◆ EXERCISE REQUIREMENTS
Scan the entries that follow and copy out every line containing "will".
START SOURCE DATA
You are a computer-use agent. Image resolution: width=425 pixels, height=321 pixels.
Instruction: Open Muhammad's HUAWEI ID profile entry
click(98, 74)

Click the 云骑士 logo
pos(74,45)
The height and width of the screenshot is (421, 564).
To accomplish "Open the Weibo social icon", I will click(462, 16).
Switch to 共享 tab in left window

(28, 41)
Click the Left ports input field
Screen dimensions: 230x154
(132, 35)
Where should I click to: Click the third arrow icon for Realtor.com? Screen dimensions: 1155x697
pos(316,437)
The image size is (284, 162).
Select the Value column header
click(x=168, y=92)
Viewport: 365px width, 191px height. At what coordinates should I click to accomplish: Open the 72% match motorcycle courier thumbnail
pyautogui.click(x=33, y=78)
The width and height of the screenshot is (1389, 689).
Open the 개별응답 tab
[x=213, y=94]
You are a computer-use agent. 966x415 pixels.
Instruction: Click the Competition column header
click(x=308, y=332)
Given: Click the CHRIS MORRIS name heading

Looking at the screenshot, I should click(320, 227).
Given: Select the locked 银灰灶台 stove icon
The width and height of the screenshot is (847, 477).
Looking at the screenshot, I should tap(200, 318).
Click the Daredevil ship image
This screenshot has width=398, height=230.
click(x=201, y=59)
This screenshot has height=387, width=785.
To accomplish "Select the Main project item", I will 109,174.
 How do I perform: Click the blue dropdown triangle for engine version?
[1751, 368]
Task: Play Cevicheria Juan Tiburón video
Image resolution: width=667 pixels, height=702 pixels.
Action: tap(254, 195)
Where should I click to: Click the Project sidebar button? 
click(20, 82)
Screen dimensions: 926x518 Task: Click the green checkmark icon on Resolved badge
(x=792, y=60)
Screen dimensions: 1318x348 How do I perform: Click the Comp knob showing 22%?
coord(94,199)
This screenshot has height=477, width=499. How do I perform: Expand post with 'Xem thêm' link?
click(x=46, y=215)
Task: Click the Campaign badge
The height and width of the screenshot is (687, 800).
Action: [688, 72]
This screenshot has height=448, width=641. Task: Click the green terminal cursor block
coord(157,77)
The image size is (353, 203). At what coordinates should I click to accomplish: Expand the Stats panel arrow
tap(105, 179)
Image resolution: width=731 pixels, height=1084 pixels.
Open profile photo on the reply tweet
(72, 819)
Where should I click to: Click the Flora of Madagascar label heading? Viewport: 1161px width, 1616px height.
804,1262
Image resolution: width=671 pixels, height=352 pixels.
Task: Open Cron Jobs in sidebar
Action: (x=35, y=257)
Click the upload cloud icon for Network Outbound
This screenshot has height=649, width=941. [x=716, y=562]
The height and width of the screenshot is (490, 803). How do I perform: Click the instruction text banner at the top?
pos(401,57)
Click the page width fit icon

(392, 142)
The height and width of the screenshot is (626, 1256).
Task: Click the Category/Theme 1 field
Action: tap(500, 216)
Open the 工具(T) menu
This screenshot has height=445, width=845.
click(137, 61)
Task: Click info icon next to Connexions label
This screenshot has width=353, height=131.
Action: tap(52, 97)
END SOURCE DATA
◆ TASK OUTPUT
To accomplish "Open the Weibo social icon", I will click(462, 16).
To accomplish "Select the Main project item", I will 109,174.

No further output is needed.